Task prompt
In the text about Mr Abbas, in what year did he succeed Yasser Arafat?

Text block
§

On Tuesday, a massive explosion at the Al Ahli Arab Hospital in central Gaza city killed hundreds of people who had taken refuge there. In the Middle East, the attack has been blamed widely on Israel, which says the deaths were due to an Islamic Jihad rocket misfiring. The group is an ally of Hamas.

Hoping that western powers would support the restoration of full Palestinian rights has been a hallmark of Mr Abbas’s time as President.

He succeeded Yasser Arafat in 2005, but within two years his Fatah party lost a civil war with Hamas, which took control of Gaza. He now presides over a shaky economic situation in the occupied West Bank, where unemployment hovers around 24 per cent, according to the UN.

The secular Mr Abbas, 87, has projected himself as a perceived moderate with whom Israel and the West can do business. Hamas and other Iranian-backed militant groups in Gaza pursued war and stuck by tough rhetoric.

§

Extracted material
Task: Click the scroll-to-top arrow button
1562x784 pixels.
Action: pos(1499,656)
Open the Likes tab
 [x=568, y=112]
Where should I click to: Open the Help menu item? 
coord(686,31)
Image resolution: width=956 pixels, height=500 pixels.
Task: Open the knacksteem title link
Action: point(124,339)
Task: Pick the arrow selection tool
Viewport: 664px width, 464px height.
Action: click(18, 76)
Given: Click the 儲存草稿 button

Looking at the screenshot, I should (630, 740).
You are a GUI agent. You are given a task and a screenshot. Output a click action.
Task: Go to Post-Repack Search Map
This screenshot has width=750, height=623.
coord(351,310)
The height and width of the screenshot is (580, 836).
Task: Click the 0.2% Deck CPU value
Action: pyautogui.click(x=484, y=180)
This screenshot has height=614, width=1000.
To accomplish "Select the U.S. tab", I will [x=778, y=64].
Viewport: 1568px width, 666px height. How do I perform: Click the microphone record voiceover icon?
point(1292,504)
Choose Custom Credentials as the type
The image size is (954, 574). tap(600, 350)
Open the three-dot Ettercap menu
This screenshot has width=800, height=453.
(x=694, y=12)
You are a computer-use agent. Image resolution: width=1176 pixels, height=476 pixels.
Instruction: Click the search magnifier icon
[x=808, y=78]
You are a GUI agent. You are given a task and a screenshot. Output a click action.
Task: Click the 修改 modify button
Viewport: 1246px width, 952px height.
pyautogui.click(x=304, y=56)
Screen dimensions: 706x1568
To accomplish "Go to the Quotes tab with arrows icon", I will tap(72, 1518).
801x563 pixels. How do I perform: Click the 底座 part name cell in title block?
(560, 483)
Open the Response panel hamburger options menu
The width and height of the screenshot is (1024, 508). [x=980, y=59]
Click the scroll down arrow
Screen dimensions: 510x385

§

The completed task
2005